A self’s three successive births

1. In a person (puruṣa), verily, this one2 becomes at first an embryo (garbha). That which is semen (retas), is the vigor (tejas) come together from all the limbs. In the self, indeed, one bears a self. When he pours this in a woman, then he begets it. This is one’s first birth.3

2. It comes into self-becoming (ātma-bhūya) with the woman, just as a limb of her own. Therefore it injures her not. She nourishes this self of his that has come to her.

3. She, being a nourisher, should be nourished. The woman bears him as an embryo. In the beginning, indeed, he nourishes the child [and] from birth onward. While1 he nourishes the child from birth onward, he thus nourishes his own self, for the continuation of these worlds; for thus are these worlds continued. This is one’s second birth.

4. This self of one is put in one’s place for pious deeds (puṇya karman). Then this other self of one, having done his work (kṛta-kṛtya), having reached his age, deceases. So, deceasing hence indeed, he is born again. This is one’s third birth. As to this it has been said by a seer:—

  • 5.

    Being yet in embryo, I knew well2
  • All the births of these gods!
  • A hundred iron citadels confined me,
  • And yet,1 a hawk (śyena) with swiftness, forth I flew!

In embryo indeed thus lying (śayāna), Vāmadeva spoke in this wise.

6. So he, knowing this, having ascended aloft from this separation from the body (śarīra-bheda), obtained all desires in the heavenly world (svarga loka), and became immortal—yea, became [immortal]!

[2 ]That is, the Ātman, the subject of the entire previous part of this Upanishad. Or ayam may denote the indefinite ‘one,’ as probably in the last sentence of this paragraph.

[3 ]The words asya prathamaṁ janma may denote either ‘his (i. e. the Self’s) first birth’ or ‘a self’s first birth (as a particular individual).’ Either interpretation is possible according to pantheistic theory.

[1 ]Or perhaps ‘In that (yat) . . . .’

[2 ]Quoted from RV. 4. 27. 1. In the original Rig-Veda passage (as indeed in every other of the three occurrences of the same compound in the Rig-Veda, 1. 34. 2b, 1. 164. 18b, and 10. 17. 5a) the preposition anu seems to have served no more than to strengthen the force of the verb ‘know.’ As such, it is translated here by ‘well’ (in accordance with Grassmann’s Worterbuch, BR., and MW.) Yet it would be very possible—indeed, probable—that to the author of this Upanishad, who quotes the ancient passage as scriptural corroboration of his theory of various buths, that word anu conveyed a larger significance than it was originally intended to express. In accordance with its general meaning of ‘along toward’ he might understand it to intimate pregnantly that even from the embryonic stage the seer ‘fore-knew,’ anu-vid, all the births of the gods [of the various gods—be it noted—here applied to the successive births of the individual soul, ātman, from father to son]. As to such fine distinctions of meaning to be carefully observed in the prepositional compounds with verbs in the Upanishads, Professor Whitney (in his article on ‘The Upanishads and their Latest Translation’ in the American Journal of Philology, vol. 7, p. 15) has stated a noteworthy principle: ‘It may be laid down as a rule for the prose of the Brāhmaṇas and Upanishads that every prefix to a verb has its own distinctive value as modifying the verbal idea: if we cannot feel it, our comprehension of the sense is so far imperfect; if we cannot represent it, our translation is so far defective.’

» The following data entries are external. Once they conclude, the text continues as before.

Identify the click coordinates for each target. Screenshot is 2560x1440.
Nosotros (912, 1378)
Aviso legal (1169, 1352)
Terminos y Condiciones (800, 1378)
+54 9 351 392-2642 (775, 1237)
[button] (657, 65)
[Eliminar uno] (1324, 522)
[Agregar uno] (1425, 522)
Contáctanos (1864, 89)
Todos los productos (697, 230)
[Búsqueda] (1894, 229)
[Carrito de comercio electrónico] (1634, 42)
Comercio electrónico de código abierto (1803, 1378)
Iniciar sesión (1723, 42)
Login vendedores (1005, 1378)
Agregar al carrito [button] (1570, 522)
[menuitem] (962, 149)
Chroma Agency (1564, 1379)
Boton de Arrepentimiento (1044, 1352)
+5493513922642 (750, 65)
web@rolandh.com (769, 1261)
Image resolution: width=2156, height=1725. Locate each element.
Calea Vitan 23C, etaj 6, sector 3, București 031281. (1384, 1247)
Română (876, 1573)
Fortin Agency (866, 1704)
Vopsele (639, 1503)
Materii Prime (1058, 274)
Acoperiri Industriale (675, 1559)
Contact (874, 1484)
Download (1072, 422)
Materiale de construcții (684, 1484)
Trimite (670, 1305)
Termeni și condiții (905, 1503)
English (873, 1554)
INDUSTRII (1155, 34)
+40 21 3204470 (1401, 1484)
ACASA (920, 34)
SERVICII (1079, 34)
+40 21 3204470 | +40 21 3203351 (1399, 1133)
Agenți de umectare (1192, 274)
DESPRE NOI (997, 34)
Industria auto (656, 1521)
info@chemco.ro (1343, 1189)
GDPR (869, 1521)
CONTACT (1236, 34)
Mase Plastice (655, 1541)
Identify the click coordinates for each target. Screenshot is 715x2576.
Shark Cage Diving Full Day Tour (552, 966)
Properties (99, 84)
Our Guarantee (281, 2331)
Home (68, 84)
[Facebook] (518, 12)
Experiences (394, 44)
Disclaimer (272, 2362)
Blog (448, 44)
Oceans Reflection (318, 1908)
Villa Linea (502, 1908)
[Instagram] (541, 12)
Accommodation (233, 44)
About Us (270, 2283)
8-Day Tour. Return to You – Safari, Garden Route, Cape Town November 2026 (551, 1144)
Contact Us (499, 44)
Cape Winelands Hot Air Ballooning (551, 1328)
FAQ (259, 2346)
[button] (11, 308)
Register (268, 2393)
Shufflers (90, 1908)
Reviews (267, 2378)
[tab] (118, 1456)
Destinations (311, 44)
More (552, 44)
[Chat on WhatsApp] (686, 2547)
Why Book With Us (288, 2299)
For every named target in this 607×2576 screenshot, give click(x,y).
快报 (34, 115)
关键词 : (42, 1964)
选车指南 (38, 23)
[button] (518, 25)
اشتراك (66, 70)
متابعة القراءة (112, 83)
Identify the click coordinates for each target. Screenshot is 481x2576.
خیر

With this consideration concerning the force of anu and with the glaringly wresting interpretation of śyeno in the last line, the present instance as a whole serves well to call attention to the applicability (or non-applicability) of many of the citations in the Upanishads. Frequently passages from the Rig-Veda and from the Atharva-Veda are quoted as containing, in cryptic expressions of deep significance, early corroboration of what is really a later and very different idea. This method of the Upanishads with respect to its prior scriptures is the same method as that employed by the later Hindu commentators on the Upanishads themselves. In the course of the developments of thought this method of interpreting earlier ideas from a larger point of view is very serviceable; practically and pedagogically it may be almost indispensable to the expounder of a philosophy or to the exhorter of a religion; yet by the scholar it is to be carefully discriminated from a historically exact exegesis of the primitive statements.

[1 ]Reading adha, as in the Rig-Veda passage and in a variant of Śankara. But all editions of the text and of the commentators read adhaḥ, ‘down.’